(PASSAGE):
******************************
Through the Summary system, the UCR Program collected crime details about the victim, the offender, and the circumstance only in the case of a homicide. But it was limited in scope. It didn’t collect details on the kind of weapon used in the commission of a crime, unless that crime was specifically one of murder, robbery, or aggravated assault. Importantly, if a weapon was used during a rape, the details on that weapon were not recorded, and critically, rapes were reported only for female victims. Seriously.

For decades, “forcible rape” had been defined by the UCR SRS as “the carnal knowledge of a female, forcibly and against her will.” That definition remained basically unchanged between 1927 and 2012. According to a Department of Justice news release on the subject in 2012, till that point of redefinition, it only included “forcible male penile penetration of a female vagina.” There was no mention of male rape. The new definition of rape, announced on Jan. 6, 2012, was this: “The penetration, no matter how slight, of the vagina or anus with any body part or object, or oral penetration by a sex organ of another person, without the consent of the victim.”

While the Bureau’s change, according to RAINN, the country’s largest anti-sexual violence organization, did not affect any criminal laws, it adjusted the definition for statistical purposes, so that crimes under existing state laws could “now be acknowledged, and counted by, the federal government.” All in all, it really did make sense to update not just the definition of rape, but the system as a whole.

Enter the NIBRS. What exactly is this?
******************************
(TASKS TO COMPLETE):
a) Output the part of the passage on crime reporting from "While the Bureau’s" up to and including "exactly is this?".
b) In the passage on crime reporting, on what date was the new definition of rape announced?
c) Extend the passage on crime reporting, picking up right after its final line.
The data after this point comes from a different source than the passage on crime reporting.

(RECORDS):
******************************
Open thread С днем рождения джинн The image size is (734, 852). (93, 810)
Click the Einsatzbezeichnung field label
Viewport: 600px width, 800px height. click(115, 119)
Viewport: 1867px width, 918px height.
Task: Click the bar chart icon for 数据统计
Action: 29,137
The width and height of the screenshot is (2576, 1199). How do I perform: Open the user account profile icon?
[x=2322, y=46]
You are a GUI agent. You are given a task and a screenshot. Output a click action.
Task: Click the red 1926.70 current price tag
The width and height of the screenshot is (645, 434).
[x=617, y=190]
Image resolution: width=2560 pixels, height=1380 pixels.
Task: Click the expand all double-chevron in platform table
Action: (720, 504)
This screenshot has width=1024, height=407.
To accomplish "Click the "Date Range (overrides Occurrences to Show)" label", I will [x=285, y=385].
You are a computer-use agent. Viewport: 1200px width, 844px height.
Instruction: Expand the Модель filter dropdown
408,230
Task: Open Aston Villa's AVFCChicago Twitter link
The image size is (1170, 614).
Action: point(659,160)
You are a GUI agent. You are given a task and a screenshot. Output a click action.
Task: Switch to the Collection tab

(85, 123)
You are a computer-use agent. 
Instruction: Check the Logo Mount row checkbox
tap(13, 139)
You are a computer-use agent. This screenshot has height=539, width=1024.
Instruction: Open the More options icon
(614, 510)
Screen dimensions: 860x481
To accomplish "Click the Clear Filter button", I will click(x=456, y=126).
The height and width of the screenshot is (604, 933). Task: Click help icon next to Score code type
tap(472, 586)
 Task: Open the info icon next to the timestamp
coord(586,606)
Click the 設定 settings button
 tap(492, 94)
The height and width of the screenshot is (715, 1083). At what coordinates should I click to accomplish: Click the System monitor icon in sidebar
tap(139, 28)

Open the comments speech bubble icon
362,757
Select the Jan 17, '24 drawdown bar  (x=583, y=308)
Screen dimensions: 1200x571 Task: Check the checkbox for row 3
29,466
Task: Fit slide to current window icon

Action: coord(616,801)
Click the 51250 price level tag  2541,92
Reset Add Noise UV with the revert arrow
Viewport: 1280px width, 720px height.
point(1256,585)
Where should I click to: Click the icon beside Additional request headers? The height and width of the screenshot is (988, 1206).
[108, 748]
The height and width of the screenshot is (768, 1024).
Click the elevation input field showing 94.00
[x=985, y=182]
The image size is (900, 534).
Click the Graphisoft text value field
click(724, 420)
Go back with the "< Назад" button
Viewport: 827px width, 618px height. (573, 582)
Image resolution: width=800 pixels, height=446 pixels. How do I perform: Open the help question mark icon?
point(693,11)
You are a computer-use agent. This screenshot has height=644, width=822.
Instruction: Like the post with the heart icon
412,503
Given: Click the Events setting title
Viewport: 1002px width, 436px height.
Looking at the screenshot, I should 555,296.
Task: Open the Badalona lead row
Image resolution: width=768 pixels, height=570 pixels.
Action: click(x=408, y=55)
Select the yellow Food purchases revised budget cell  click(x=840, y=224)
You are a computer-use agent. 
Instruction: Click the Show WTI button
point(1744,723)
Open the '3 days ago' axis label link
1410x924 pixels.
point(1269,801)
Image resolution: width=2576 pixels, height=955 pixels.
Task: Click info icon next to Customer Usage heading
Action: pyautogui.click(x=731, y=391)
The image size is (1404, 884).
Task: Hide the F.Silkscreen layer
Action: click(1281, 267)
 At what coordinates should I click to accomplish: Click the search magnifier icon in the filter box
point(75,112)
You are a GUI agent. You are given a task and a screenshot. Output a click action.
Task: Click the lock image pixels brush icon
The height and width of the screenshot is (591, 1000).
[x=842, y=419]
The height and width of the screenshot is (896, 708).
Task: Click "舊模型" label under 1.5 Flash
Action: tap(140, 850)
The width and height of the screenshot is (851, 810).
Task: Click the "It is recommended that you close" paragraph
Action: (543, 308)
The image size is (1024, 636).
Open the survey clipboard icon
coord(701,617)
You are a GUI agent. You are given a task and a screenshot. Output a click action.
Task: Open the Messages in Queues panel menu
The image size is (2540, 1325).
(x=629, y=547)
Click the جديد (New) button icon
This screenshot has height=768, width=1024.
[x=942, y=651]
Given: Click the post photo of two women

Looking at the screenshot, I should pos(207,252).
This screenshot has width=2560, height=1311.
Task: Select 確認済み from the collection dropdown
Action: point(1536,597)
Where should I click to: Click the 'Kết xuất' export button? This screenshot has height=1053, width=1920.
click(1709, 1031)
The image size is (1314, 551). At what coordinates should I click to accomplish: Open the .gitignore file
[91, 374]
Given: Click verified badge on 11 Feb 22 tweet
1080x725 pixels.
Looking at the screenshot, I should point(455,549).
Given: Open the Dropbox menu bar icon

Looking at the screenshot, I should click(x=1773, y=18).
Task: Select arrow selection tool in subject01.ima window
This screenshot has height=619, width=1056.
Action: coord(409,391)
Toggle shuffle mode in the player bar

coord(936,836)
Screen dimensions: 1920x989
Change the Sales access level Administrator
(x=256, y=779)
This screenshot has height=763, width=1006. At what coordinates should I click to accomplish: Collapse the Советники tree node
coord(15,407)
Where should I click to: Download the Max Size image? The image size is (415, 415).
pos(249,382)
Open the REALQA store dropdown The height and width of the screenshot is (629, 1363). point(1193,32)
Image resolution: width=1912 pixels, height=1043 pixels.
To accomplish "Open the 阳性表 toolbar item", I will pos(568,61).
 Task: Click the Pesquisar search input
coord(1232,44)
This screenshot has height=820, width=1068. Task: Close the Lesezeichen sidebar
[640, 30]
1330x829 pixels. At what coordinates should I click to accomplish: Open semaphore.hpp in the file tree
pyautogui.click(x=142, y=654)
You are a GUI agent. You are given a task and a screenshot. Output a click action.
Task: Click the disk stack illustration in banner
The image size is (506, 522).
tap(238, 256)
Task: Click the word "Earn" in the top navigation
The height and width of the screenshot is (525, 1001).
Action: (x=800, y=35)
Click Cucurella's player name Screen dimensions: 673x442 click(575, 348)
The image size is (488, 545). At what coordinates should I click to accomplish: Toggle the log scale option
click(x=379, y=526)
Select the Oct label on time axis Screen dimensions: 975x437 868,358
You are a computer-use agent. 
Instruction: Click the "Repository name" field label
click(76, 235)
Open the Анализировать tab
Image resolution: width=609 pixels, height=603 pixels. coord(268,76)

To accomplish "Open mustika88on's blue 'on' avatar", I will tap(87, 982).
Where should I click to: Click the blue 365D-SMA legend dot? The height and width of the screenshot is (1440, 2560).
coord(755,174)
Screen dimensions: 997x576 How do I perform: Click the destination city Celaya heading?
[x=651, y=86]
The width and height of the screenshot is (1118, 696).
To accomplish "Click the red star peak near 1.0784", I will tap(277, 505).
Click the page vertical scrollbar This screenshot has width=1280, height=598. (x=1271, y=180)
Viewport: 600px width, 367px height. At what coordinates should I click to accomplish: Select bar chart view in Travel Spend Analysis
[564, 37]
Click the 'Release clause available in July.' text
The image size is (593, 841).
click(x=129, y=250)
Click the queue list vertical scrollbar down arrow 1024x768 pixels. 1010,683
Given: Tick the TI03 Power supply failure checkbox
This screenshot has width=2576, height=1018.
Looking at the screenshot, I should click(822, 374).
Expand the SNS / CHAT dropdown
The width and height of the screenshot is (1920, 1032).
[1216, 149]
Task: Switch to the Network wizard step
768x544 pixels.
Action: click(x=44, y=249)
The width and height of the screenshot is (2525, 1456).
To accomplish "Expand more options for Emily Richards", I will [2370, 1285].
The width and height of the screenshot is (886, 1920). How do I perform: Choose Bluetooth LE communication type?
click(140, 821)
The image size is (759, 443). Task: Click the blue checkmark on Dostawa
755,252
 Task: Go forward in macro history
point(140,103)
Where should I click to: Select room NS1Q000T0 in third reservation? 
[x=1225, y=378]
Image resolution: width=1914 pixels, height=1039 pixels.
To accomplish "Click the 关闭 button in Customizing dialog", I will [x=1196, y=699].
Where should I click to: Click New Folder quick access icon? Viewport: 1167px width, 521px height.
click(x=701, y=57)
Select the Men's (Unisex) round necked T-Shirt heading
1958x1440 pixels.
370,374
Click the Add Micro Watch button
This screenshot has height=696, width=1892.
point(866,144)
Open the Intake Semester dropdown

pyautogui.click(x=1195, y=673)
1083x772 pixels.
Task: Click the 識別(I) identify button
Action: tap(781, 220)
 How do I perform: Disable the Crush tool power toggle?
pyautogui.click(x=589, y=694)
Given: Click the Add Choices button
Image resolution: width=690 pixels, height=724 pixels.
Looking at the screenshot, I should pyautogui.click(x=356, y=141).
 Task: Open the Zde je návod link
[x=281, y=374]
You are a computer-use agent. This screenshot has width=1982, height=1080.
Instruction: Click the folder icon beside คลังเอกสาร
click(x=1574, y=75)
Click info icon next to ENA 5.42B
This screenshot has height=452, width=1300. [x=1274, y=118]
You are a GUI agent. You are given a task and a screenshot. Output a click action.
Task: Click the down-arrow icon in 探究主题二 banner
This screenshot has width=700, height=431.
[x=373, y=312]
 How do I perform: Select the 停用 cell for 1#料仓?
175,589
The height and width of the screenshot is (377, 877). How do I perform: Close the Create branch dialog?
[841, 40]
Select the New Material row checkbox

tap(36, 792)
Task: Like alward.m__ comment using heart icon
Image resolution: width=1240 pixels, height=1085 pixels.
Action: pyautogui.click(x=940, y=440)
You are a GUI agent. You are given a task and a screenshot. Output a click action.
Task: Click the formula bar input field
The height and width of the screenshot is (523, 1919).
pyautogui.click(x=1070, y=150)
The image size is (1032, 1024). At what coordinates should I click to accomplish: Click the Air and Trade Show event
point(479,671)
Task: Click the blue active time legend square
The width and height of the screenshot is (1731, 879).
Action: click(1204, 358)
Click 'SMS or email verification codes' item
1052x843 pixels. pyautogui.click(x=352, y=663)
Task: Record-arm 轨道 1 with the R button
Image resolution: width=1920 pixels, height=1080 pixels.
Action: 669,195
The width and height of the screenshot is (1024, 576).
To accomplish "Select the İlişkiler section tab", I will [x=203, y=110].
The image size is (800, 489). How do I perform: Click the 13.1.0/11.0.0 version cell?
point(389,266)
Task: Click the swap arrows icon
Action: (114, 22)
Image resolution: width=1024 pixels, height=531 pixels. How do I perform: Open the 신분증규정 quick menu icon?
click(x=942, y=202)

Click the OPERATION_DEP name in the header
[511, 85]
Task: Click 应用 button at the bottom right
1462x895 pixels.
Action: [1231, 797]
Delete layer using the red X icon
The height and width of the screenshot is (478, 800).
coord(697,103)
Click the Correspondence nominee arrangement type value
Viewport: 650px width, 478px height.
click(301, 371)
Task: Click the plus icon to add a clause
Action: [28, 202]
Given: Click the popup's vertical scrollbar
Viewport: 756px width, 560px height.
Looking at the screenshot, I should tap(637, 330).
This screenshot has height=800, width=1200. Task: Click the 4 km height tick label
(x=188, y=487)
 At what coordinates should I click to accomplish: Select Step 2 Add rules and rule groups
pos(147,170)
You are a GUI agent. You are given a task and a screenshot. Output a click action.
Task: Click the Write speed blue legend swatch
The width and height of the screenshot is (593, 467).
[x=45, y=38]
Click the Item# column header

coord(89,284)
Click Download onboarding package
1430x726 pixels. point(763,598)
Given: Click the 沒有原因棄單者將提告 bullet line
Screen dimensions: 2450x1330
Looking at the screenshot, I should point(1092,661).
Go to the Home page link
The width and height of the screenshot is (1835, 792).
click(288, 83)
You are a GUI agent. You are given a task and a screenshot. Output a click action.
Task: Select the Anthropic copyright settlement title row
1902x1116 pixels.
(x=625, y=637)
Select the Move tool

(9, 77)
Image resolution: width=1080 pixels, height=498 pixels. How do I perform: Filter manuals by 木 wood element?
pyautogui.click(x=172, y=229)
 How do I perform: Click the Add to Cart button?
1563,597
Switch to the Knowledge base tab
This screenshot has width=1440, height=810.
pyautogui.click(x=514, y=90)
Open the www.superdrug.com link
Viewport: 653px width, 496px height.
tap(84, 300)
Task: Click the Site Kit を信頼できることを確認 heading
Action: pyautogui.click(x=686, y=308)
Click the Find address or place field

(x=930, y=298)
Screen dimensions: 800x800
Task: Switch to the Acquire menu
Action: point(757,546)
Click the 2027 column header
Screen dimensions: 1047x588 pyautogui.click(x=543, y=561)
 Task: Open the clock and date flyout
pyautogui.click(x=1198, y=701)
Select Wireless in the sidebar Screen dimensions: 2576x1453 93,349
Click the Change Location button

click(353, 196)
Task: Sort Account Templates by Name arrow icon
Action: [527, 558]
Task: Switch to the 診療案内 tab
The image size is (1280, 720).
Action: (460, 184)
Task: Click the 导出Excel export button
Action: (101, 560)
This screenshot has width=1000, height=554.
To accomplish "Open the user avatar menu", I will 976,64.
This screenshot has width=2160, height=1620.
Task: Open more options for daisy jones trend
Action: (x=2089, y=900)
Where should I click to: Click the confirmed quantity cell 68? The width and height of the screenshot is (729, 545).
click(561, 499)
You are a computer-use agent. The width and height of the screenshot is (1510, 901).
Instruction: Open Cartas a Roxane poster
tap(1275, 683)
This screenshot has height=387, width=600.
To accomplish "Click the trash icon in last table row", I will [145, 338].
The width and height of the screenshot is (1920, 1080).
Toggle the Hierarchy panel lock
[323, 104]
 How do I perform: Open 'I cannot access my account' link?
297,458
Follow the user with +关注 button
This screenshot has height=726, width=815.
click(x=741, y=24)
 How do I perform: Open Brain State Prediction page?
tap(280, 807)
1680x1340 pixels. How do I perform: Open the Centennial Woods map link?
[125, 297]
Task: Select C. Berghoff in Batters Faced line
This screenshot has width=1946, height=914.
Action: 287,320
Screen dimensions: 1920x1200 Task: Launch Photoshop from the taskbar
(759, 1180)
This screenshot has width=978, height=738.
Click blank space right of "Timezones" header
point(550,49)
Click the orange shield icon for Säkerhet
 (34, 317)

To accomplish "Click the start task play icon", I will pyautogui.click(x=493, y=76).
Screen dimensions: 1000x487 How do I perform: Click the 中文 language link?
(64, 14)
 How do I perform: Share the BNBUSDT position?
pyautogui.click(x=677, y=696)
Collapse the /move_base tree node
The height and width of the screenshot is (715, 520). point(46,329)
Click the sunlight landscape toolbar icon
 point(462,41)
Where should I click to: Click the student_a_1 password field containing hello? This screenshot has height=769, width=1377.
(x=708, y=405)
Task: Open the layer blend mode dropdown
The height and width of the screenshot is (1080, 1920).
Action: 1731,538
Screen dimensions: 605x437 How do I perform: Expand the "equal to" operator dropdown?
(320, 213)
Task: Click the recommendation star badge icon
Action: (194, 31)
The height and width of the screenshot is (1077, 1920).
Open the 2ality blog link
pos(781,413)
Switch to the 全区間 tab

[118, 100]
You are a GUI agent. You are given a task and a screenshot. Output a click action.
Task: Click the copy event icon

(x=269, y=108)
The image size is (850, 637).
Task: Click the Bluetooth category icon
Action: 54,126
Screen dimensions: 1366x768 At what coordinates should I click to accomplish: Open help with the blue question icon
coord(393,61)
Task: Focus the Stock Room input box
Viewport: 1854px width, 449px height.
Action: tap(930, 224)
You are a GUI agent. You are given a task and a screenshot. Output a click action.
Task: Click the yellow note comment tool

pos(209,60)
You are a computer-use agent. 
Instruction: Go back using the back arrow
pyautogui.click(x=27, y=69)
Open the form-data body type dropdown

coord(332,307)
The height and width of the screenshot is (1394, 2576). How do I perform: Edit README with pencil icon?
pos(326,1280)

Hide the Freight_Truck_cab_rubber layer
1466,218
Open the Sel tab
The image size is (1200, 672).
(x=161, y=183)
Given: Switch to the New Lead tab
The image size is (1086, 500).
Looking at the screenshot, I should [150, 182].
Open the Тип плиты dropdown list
******************************
(ANSWERS FOR THIS EXERCISE):
a)
While the Bureau’s change, according to RAINN, the country’s largest anti-sexual violence organization, did not affect any criminal laws, it adjusted the definition for statistical purposes, so that crimes under existing state laws could “now be acknowledged, and counted by, the federal government.” All in all, it really did make sense to update not just the definition of rape, but the system as a whole.

Enter the NIBRS. What exactly is this?

b) Jan. 6, 2012

c)
A montage of images from the FBI files, reproduced in the 2000 CJIS newsletter. Image source: FBI/DOJ/CJIS. The handbook can be found here.

The NIBRS, like its predecessor SRS, is a component of the FBI’s UCR Program and is focused on crime statistics in the United States. The NIBRS, curiously perhaps, isn’t particularly new. It was created in the 1980s. But the process of moving the U.S.’s more than 18,000 law enforcement agencies to an IBR (Incident-Based Reporting) system has been a long and often, fraught journey — one that is not yet done.

The NIBRS first made its appearance in 1985 with the publication of an almost 350-page joint report by the FBI and the Bureau of Justice Statistics (BJS), called the “Blueprint for the Future of the Uniform Crime Reporting Program.” The culmination of a three-year-study, the report looked at “bringing crime statistics into the electronic era.” The blueprint called for the development of a more robust, technologically adept crime statistics reporting system, one that would gather more comprehensive data than the SRS. That system became the NIBRS.

Why did the system need change? According to the FBI, they implemented the NIBRS to “improve the overall quality of crime data reported by law enforcement.”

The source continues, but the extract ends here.